Got it. And my other questions have been largely addressed, but if I could squeeze in one last one on a separate topic. You guys recently announced that you’ll be providing cryptocurrency custody services for your institutional clients. Could you frame the revenue opportunity there? And some large bank CEOs have indicated that they can’t provide cryptocurrency custody services. But it would be great, Andy, if you could discuss what’s different in the way that USB is thinking about providing custody and what gives you guys comfort in doing that at a time when there’s still some controversy and, I guess, unwillingness among some large players around providing those services?

Andrew Cecere — Chairman, President and Chief Executive Officer

Yeah. So, let me step back. Our institutional investors are looking to participate in the digital currency market as an investment class. We have a large fund services business that provides fund services, transfer agency, and fund administration to those clients. If an asset class that they choose to have is one that we need to be able to provide a service for and we’ll now offer cryptocurrency custody for those fund managers and that’s the way we’re thinking about it. So, it is really providing a service that we do for their other asset classes for cryptocurrency and we’ve selected NYDIG to help us with that from a sub-custodian standpoint. And actually, a number of other banks do that as well, sometimes for their own customer base.

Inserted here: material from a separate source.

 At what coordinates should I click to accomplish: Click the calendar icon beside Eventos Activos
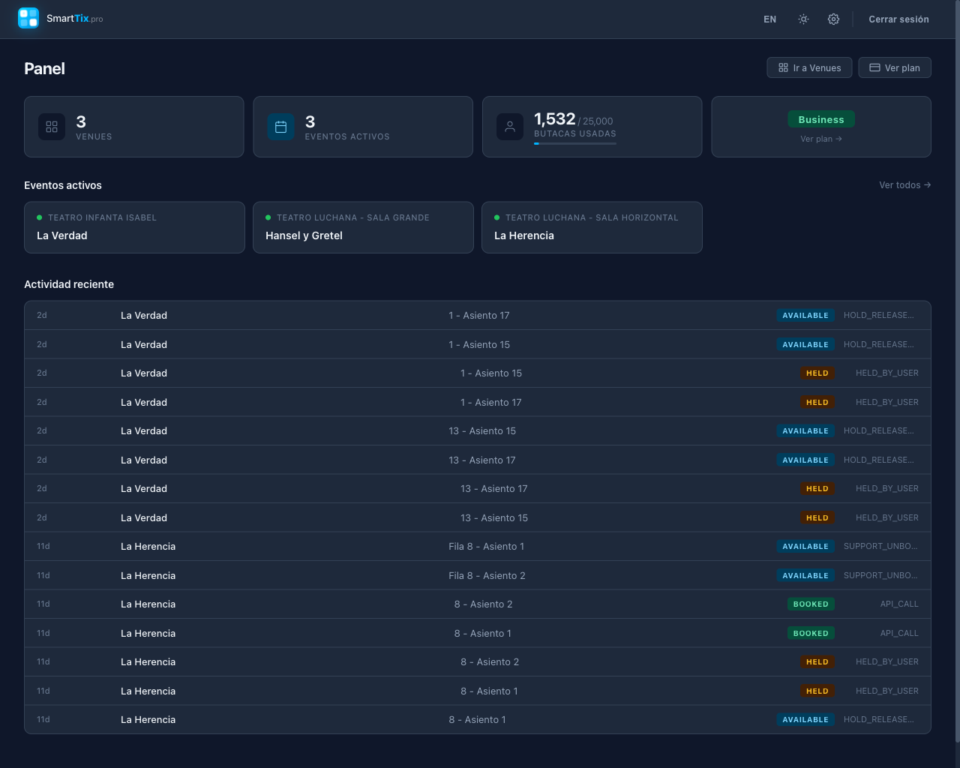click(x=281, y=127)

Bill Carcache — Wolfe Research — Analyst

Got it. And the revenue opportunity, any high-level color on that?

Andrew Cecere — Chairman, President and Chief Executive Officer

We haven’t defined the revenue opportunity. It’s early innings of this capability certainly, and so it is really providing a full set of services to those customers.

Bill Carcache — Wolfe Research — Analyst

Got it. Thank you so much for taking my questions.

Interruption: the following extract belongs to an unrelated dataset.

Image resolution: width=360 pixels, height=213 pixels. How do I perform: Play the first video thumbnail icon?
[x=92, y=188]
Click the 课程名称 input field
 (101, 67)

Andrew Cecere — Chairman, President and Chief Executive Officer

Sure.

Operator

We have a follow-up question from the line of Ken Usdin with Jefferies.

Ken Usdin — Jefferies — Analyst

Hey, Terry. Sorry for the follow-up. But you gave us the $60 million to $70 million expected decline in PPP in the fourth quarter. I was just wondering, that’s the first time you’ve given us a number, do you have the base of what it was total PPP net interest income in 3Q?

Terrance R. Dolan — Vice Chair and Chief Financial Officer

Yeah. It was about $120 million.

Ken Usdin — Jefferies — Analyst

Okay. Got it. Thank you very much.

Operator

And at this time, there are no further questions. I’ll turn the call back to the speakers for any closing remarks.

Andrew Cecere — Chairman, President and Chief Executive Officer

Maybe one comment. Jen asked me to clarify something. In the transcript or when I was — earlier, I mentioned that the share buyback program would be deferred until second quarter, actually, it will be the second half of 2022, after — about a quarter after we finish the closing.

Jennifer A. Thompson — Executive Vice President, Investor Relations

Great. Thank you, everyone, for listening to our earnings call. And please contact the Investor Relations department if you have any follow-up questions.